- _TASK REQUIREMENTS_: The lines from the start of the records through the one containing "Task: Click the VALUE DEPRE. column header" are to be restated word for word; please include both ends.
---- STUDY MATERIAL
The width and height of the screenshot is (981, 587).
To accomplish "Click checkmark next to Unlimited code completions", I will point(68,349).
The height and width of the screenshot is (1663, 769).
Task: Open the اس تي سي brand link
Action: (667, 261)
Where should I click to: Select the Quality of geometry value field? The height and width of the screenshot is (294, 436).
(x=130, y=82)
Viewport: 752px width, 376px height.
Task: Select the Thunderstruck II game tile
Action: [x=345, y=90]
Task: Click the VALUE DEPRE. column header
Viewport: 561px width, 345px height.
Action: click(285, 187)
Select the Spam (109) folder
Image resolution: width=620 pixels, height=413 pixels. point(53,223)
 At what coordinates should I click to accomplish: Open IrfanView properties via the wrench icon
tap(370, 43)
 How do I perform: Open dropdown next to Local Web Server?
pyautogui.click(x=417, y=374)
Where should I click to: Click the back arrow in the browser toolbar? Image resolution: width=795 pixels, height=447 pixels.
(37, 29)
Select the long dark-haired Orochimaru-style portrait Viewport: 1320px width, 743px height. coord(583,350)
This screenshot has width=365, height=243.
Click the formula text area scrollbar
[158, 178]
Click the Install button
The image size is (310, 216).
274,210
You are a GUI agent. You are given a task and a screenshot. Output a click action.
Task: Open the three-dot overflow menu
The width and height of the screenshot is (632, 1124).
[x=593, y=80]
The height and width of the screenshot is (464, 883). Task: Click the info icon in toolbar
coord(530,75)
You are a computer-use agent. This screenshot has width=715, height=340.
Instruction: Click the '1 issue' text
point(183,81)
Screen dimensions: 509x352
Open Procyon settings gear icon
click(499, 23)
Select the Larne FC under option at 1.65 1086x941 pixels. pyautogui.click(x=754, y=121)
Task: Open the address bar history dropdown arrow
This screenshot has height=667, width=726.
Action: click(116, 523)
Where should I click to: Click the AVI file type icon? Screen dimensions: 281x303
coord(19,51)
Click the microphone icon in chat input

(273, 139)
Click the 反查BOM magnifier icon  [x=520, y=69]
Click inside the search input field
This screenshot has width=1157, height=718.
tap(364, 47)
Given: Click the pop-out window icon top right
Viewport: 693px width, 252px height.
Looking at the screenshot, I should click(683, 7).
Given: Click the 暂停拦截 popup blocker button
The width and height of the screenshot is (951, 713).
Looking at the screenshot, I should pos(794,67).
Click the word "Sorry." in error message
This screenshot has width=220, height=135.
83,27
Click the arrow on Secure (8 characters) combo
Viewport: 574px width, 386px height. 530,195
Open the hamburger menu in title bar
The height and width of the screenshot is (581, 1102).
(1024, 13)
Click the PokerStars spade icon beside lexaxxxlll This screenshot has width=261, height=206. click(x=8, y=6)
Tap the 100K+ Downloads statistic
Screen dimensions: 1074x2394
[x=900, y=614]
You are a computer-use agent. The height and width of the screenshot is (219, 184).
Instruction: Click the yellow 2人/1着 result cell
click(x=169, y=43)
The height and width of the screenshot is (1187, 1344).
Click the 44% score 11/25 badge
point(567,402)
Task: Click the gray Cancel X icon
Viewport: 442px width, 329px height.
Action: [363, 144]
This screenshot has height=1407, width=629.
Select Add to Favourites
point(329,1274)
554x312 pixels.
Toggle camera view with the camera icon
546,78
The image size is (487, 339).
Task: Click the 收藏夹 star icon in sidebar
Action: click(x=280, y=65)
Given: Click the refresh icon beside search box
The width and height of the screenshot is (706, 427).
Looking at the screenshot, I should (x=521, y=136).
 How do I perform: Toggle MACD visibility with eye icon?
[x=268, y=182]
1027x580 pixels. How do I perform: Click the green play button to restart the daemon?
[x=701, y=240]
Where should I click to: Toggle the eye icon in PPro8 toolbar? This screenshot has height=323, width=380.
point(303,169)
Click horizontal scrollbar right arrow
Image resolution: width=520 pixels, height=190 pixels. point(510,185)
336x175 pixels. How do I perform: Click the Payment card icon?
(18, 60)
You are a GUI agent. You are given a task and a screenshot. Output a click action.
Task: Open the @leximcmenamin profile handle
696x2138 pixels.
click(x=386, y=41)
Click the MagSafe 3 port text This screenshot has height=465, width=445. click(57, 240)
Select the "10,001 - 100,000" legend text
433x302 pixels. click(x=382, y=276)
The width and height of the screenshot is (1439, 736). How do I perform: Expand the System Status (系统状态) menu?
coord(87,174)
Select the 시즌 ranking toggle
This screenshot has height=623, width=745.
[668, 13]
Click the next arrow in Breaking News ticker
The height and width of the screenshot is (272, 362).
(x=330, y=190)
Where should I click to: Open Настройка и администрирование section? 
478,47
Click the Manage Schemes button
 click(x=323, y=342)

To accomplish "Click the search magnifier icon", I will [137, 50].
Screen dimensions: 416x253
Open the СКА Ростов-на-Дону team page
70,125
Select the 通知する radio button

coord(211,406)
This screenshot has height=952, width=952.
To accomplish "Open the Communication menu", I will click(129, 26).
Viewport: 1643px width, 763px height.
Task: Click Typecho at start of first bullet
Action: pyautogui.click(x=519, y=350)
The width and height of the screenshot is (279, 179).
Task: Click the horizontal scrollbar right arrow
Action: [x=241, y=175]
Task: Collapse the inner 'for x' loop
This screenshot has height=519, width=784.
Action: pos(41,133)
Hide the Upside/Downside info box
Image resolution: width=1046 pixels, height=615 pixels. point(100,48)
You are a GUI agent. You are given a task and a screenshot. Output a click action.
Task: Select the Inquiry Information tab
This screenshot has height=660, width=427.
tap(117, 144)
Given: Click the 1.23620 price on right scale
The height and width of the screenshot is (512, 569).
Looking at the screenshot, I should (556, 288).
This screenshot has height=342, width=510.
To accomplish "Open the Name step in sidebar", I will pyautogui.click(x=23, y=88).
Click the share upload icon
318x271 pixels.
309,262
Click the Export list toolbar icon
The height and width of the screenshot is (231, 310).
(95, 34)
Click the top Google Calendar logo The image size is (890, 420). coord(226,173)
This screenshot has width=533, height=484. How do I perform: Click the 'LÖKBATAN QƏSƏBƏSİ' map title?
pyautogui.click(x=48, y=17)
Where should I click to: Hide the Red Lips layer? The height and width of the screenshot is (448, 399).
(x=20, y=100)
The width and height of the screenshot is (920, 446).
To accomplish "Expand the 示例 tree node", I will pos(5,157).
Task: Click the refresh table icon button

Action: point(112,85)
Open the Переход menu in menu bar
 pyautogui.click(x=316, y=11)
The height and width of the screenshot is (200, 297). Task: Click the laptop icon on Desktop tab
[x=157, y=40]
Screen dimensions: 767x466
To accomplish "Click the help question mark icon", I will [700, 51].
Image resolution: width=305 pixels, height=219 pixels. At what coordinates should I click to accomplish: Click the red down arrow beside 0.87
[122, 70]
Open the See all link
--------
- _TASK RESPONSE_:
The width and height of the screenshot is (981, 587).
To accomplish "Click checkmark next to Unlimited code completions", I will point(68,349).
The height and width of the screenshot is (1663, 769).
Task: Open the اس تي سي brand link
Action: (667, 261)
Where should I click to: Select the Quality of geometry value field? The height and width of the screenshot is (294, 436).
(x=130, y=82)
Viewport: 752px width, 376px height.
Task: Select the Thunderstruck II game tile
Action: [x=345, y=90]
Task: Click the VALUE DEPRE. column header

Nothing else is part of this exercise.